日本とロシアの関係は当時の北方領土の探検、アイヌとの交易、民族主義の芽生えから始まっている。年代でいうと1700年代。ロシアには漂流した日本人を教師にした日本語学校が開設されており、方や日本では仙台藩や蘭学者の間で北方脅威論が出始めていた。

日本人とアイヌの起源は同じ縄文人と言われているが、弥生時代に枝分かれした。大陸文化を取り込んで発展した今の日本人の原型は7~8世紀に出来たとしている。アイヌは縄文的性格をそのまま残して千島・樺太などへの交易の民となっていった。沖縄の琉球人の原型も縄文人であり、要は辺境の民が縄文の文化を色濃く残していったようだ。ちなみに、縄文人は古モンゴロイド、弥生人は新モンゴロイドと人種的には分類できるそうです。

江戸時代の北海道の南端には松前藩があったが、この藩の位置付けは他藩とはかなり違っていた。本土の大名からは蝦夷大王と揶揄されていたり、コメを作付けしていなかったため石高制がなく、要はアイヌと平和な共存をしながら交易・商売で成り立っていたらしい。色々なエピソードには、アイヌと松前人の豊かさ・のどかさが感じられて面白い。幕府と松前藩の関係も蝦夷地をめぐって紆余曲折があり、蝦夷地が幕府の直轄になるのは1855年、日米和親条約が締結されてからである。

アイヌ語と日本語の言葉の共通性も面白かった。アイヌの「カムイ」が進化してカミ、神になったとか、「ツグナイ」の語源はアイヌにあったとか。アイヌの風習で争いの負けを認めて差し出す宝物(人や毛皮・食料など)のことを「ツグナイ」と呼んでいたようです。

18世紀後半になると、松前藩に任せていたアイヌの管理に幕府が関与を強めてくる。ロシアも日本の漂流民を送り届けるという名目で交易や国交を求めて頻繁に来航する。
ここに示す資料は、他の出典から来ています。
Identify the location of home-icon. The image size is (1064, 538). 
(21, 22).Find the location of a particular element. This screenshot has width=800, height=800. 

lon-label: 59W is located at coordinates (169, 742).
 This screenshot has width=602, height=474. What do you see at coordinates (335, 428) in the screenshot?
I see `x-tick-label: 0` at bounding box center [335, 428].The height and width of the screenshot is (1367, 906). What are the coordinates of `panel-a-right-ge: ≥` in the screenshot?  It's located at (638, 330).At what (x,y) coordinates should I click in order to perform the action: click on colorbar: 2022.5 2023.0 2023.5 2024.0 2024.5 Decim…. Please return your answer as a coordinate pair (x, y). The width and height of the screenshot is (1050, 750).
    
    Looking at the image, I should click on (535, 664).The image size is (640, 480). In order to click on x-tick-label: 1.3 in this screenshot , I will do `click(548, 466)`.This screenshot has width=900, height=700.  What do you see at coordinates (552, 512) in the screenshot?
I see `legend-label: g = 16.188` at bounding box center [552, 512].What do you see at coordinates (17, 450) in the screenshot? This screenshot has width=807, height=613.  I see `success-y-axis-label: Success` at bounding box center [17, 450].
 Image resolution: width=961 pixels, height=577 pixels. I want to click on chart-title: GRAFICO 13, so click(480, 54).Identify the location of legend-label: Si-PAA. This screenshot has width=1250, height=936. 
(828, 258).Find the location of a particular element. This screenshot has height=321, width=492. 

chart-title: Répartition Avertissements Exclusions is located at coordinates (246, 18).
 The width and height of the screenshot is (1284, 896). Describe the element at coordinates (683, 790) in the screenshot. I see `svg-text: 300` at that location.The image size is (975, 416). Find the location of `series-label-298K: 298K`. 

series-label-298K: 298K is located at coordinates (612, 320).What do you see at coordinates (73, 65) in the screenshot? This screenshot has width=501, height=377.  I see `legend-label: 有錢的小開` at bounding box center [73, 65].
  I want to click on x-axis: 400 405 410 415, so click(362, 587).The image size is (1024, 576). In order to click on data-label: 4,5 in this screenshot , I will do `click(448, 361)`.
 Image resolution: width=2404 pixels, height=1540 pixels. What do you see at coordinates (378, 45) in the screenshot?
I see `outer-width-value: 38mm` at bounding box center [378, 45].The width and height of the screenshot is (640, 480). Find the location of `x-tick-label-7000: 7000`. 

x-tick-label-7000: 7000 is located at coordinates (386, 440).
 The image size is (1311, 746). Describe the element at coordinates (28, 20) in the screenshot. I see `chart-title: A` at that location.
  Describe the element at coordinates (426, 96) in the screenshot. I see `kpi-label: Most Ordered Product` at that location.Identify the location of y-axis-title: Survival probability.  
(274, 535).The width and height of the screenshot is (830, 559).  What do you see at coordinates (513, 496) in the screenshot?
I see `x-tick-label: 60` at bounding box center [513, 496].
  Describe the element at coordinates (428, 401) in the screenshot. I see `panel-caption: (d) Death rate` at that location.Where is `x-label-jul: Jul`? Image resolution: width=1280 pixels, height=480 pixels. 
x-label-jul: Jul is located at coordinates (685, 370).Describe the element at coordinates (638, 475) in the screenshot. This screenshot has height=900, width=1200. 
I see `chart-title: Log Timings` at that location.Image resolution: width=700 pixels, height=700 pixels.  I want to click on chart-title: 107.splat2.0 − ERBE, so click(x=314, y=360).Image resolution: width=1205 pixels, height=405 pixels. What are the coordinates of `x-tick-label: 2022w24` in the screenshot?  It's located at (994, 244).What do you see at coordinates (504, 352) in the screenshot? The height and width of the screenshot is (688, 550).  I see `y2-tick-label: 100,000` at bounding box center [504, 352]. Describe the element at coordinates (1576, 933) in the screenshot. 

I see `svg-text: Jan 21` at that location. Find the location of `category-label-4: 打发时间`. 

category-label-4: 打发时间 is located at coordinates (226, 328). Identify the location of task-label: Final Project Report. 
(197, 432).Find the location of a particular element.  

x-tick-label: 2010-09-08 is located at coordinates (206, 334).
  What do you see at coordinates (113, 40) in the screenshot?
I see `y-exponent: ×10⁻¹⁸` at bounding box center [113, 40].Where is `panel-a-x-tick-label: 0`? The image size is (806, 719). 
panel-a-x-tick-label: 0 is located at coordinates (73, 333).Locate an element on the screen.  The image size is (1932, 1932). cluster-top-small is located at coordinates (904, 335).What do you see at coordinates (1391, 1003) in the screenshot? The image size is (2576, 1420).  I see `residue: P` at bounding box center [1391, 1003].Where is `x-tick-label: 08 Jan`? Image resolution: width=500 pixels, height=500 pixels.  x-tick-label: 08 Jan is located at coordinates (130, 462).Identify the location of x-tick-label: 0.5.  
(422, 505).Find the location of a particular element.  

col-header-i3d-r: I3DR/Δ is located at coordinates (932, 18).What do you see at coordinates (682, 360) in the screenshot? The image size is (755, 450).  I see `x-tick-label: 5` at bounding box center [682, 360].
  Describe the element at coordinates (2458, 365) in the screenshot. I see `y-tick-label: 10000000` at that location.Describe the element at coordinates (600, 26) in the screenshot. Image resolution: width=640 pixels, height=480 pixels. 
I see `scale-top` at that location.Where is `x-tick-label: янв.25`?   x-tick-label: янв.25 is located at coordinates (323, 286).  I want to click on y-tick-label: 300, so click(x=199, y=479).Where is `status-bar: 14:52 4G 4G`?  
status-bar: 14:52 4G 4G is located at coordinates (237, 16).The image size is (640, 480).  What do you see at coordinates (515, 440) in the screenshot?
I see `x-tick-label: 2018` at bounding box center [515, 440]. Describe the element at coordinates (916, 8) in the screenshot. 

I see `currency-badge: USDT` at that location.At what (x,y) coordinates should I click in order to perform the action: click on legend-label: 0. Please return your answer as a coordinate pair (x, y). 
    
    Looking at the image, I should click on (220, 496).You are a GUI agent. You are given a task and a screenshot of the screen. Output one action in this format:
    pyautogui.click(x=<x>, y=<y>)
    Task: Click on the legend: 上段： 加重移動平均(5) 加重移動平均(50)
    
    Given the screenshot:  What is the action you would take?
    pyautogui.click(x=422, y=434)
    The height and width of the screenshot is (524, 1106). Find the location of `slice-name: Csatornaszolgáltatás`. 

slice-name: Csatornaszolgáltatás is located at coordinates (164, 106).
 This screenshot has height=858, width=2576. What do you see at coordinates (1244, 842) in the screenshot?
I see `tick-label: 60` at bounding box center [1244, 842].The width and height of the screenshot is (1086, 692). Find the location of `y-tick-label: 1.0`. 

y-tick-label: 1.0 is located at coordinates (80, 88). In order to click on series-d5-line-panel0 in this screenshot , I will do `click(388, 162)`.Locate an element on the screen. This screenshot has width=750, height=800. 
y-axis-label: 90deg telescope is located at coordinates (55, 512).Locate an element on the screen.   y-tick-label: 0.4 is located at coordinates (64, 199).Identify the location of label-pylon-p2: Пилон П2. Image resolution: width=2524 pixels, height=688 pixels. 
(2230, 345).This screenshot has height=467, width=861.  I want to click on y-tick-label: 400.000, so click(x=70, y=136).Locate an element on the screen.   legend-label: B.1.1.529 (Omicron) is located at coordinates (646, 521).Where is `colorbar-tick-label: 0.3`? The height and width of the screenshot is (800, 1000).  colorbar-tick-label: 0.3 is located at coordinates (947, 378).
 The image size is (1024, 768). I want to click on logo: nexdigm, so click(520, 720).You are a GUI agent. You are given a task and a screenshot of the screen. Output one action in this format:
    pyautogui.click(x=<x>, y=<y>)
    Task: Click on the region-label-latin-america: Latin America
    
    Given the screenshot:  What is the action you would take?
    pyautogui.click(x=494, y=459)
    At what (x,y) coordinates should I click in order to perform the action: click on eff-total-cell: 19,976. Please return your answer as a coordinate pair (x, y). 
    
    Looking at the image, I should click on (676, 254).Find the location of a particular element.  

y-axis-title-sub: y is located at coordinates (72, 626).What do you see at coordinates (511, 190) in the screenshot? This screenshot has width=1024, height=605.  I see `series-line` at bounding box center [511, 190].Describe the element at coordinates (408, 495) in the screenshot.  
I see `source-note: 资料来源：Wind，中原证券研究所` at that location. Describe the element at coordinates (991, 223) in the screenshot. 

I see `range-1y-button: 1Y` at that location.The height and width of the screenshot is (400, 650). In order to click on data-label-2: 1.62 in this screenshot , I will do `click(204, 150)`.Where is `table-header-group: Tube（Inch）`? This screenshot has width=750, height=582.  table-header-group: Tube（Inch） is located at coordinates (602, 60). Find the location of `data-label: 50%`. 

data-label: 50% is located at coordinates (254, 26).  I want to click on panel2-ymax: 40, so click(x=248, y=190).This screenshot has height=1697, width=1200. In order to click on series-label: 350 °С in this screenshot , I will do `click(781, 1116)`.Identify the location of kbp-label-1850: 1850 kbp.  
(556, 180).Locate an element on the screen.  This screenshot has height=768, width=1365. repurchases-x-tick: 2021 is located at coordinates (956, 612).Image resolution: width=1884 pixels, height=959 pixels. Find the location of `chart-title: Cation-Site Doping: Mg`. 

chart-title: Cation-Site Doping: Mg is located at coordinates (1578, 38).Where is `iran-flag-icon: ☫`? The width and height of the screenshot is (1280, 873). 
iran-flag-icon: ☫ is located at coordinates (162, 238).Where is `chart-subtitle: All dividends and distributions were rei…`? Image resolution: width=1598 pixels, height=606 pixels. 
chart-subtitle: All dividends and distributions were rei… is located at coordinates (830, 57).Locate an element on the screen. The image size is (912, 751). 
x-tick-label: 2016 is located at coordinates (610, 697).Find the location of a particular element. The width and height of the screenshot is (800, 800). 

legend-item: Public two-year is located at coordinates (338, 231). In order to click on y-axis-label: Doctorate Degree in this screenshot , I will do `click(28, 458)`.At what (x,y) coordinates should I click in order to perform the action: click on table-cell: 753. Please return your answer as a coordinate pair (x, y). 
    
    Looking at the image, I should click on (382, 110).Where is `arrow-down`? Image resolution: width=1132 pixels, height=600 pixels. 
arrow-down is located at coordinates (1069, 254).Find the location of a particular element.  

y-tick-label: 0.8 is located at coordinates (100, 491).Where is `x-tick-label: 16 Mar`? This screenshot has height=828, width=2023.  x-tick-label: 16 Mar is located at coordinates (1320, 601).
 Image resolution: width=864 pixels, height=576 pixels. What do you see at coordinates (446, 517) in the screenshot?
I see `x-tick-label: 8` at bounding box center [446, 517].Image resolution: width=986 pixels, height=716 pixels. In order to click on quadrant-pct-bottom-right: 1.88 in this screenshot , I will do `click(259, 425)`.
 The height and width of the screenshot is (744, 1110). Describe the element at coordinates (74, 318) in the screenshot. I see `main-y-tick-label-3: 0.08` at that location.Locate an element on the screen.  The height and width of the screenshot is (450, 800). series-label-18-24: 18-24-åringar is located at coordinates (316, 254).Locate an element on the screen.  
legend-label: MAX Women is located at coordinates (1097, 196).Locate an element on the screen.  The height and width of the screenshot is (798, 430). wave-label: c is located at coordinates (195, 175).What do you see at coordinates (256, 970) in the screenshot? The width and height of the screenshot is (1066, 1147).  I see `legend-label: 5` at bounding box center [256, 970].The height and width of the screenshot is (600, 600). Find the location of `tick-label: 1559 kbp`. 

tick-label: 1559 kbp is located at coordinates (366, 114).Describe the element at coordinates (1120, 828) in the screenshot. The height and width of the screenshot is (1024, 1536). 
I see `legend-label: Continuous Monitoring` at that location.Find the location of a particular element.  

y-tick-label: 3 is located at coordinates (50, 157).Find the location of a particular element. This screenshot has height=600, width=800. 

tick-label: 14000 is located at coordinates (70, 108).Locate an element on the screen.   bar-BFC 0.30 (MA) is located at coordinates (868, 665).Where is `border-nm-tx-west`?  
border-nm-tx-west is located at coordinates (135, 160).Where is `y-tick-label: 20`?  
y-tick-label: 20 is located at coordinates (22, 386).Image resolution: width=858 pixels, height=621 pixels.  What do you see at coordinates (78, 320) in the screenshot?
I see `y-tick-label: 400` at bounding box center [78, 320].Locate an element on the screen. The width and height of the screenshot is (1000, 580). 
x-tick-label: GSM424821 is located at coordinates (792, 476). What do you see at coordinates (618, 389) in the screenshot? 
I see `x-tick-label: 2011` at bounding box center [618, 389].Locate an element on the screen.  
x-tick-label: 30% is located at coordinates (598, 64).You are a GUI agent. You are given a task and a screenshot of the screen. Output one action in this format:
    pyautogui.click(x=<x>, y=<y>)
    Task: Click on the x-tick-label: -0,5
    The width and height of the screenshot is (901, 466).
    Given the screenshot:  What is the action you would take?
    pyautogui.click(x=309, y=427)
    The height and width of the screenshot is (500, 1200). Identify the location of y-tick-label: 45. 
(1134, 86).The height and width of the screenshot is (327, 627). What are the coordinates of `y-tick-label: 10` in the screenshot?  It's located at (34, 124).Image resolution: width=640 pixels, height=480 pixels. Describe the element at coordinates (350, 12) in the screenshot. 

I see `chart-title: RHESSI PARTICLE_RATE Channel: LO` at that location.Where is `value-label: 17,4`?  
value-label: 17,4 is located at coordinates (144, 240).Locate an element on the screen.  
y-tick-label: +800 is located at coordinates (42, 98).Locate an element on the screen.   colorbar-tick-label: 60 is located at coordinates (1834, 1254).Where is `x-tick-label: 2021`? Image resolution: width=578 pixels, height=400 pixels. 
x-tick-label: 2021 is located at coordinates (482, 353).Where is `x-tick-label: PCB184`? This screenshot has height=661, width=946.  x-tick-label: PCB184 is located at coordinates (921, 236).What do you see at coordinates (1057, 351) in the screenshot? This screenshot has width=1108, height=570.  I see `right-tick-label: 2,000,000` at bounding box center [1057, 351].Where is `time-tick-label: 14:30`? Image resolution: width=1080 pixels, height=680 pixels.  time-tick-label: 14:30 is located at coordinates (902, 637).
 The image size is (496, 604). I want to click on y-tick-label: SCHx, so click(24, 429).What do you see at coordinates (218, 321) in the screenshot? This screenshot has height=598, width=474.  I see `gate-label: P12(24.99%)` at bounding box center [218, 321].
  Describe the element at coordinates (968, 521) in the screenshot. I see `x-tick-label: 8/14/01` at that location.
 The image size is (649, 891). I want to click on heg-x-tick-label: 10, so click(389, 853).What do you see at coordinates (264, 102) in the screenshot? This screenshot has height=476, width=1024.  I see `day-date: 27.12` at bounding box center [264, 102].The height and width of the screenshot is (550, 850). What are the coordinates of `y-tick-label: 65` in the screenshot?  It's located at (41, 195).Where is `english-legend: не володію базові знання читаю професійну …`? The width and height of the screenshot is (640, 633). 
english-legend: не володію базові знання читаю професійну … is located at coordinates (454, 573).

有名な大黒屋光太夫や高田屋嘉兵衛、最上徳内、松平定信など聞いたことがある人物が登場してくると読み物として臨場感も出てくる。ロシア人もたくさん出てきていちいち覚えていられないが、覚えておくべき人は商人のレザーノフと海軍将校のクルーゼンシュテルンぐらいか。レザーノフは1799年に露米会社(ロシアとアメリカの合弁会社のように感じてややこしいが、オランダの東インド会社のような貿易会社)を設立し、北方の交易を独占。日本に対しても交易・国交の交渉を担っていく人物。このレザーノフが長崎に来航し幕府と交渉したがうまくいかず、失意のうちに帰国。その後、ペリーの砲艦外交を思わせる樺太・南千島の襲撃計画を立てたが1807年に死亡した。このあたりの経緯が一番読みごたえがある。その他、地図で有名な間宮林蔵、北海道の名付け親 松浦武四郎、荒尾成章、高橋三平重資など個性的な人物も登場し、個別に深堀しても面白い。

洋泉社は昨年宝島社に吸収合併されて今は無い(もともと子会社)。映画マニアに人気のある「映画秘宝」という雑誌を発行していたが、この雑誌は発行元を双葉社に移して今も発行されている。ちなみに「映画秘宝」は「中学生男子」感覚を爆発させた編集方針とあり、かなりマニアックな印象だが、ライターも充実しているようなので一度読んでみたい。

宝島社はファッションやムック本のイメージが強いが、社屋は皇居を眺めることができる場所(皇居の西側、半蔵門駅近く)にある。同じビルに日本カメラ博物館がある。ちなみに、この博物館の館長は元政治家の森山真弓になっている(カメラが趣味だったからか?)。